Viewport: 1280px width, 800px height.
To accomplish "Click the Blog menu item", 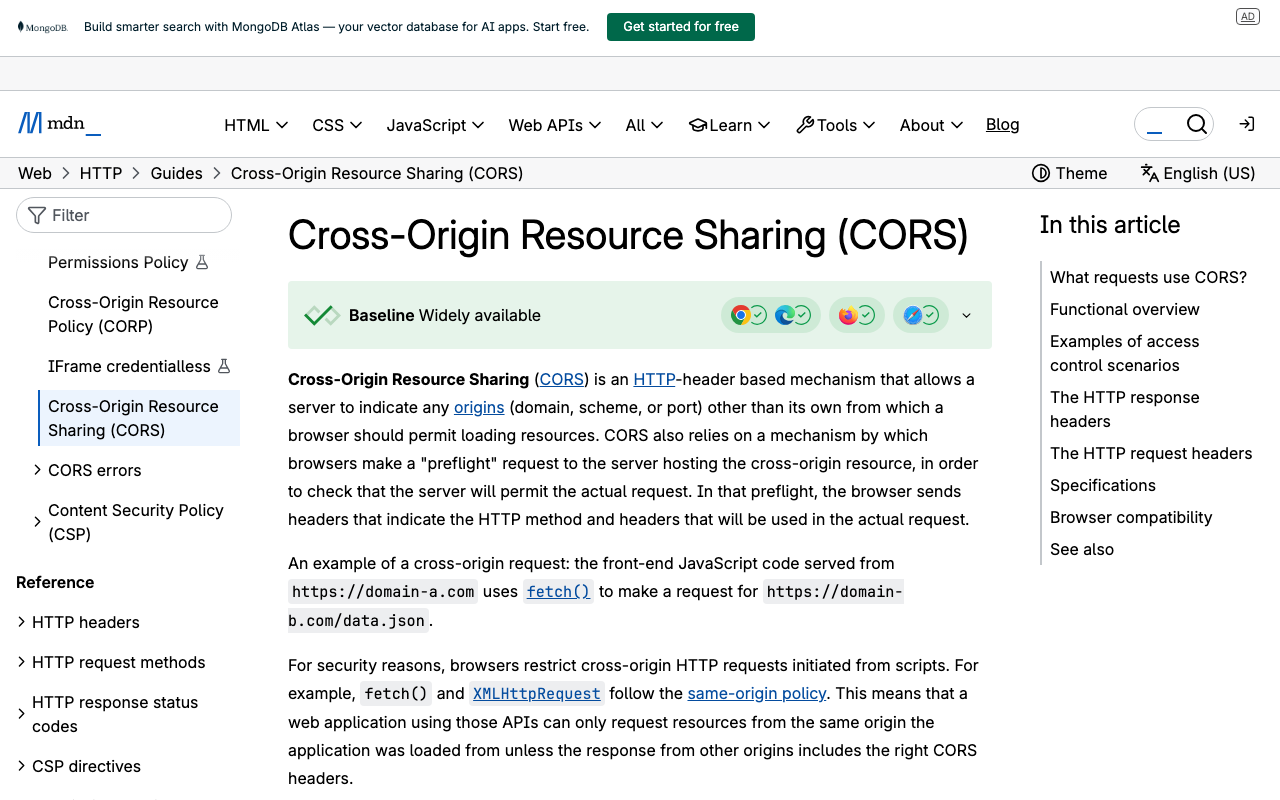I will (1002, 124).
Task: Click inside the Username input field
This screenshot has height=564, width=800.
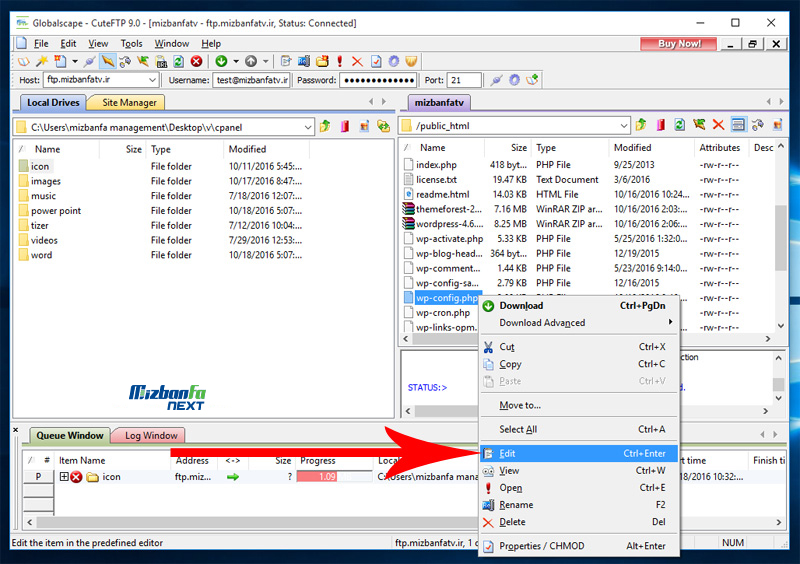Action: (251, 80)

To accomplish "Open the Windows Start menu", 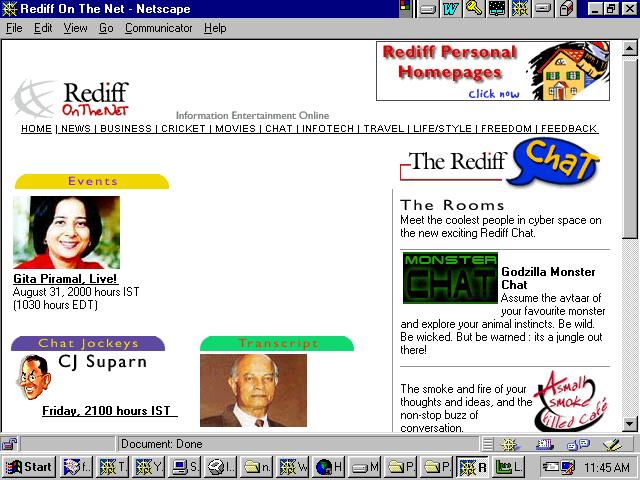I will click(28, 467).
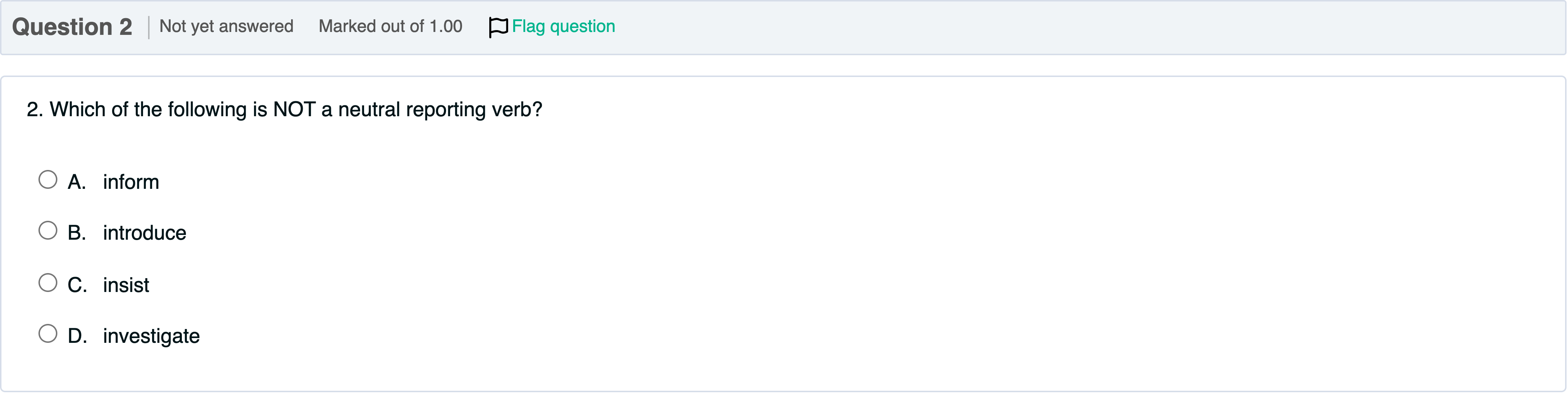Screen dimensions: 1568x414
Task: Click the 'Marked out of 1.00' text
Action: (x=390, y=26)
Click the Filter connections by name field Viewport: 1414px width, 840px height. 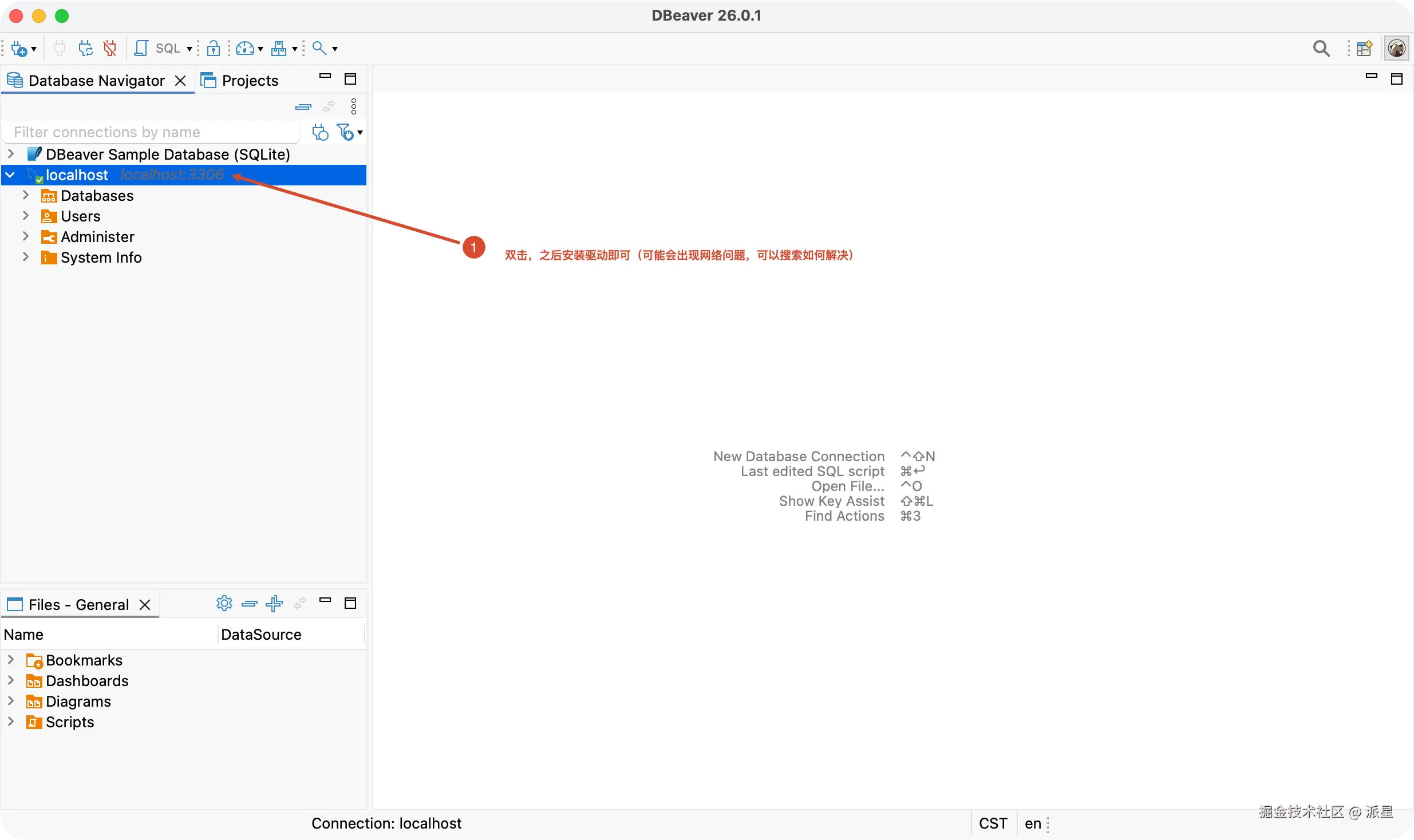(152, 132)
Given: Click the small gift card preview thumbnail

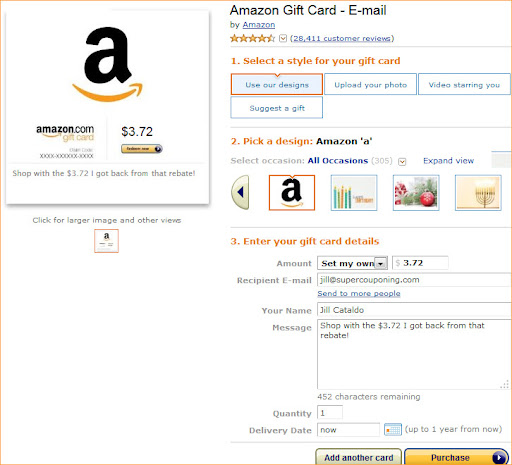Looking at the screenshot, I should click(x=106, y=241).
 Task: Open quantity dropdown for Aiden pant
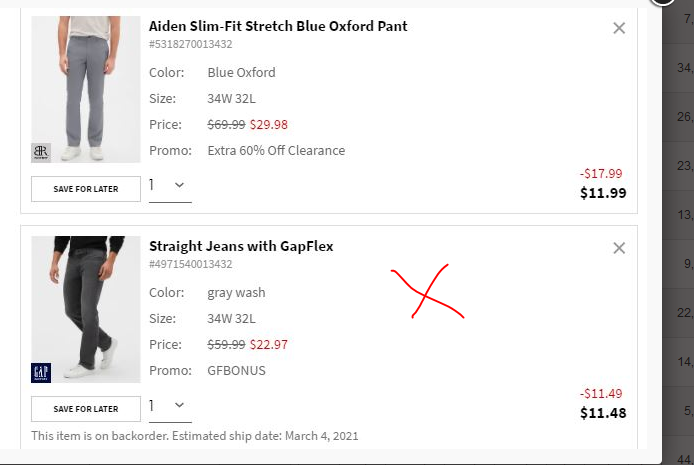coord(169,185)
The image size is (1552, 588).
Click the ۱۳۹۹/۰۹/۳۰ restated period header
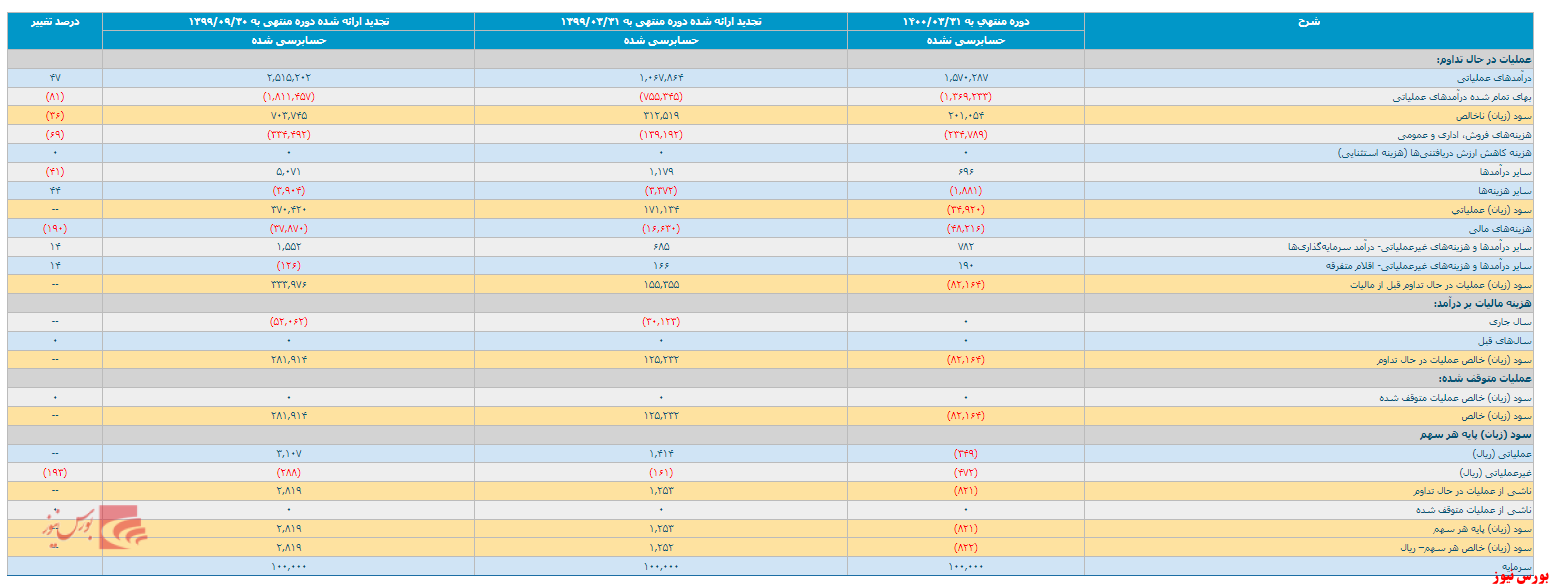pyautogui.click(x=288, y=21)
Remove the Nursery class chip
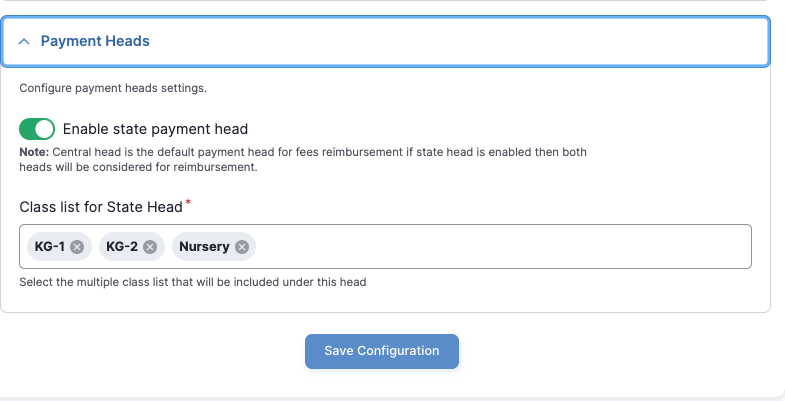 click(x=241, y=246)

Exercise requirements | Can you copy the material word for word, from the line that contains "Given: Click the" through the end of the material, leaving out the pictures?

Exercise output |
Given: Click the small gift card preview thumbnail

Looking at the screenshot, I should click(x=106, y=241).
 Task: Open quantity dropdown for Aiden pant
coord(169,185)
The image size is (1552, 588).
Click the ۱۳۹۹/۰۹/۳۰ restated period header
pyautogui.click(x=288, y=21)
Remove the Nursery class chip
 click(x=241, y=246)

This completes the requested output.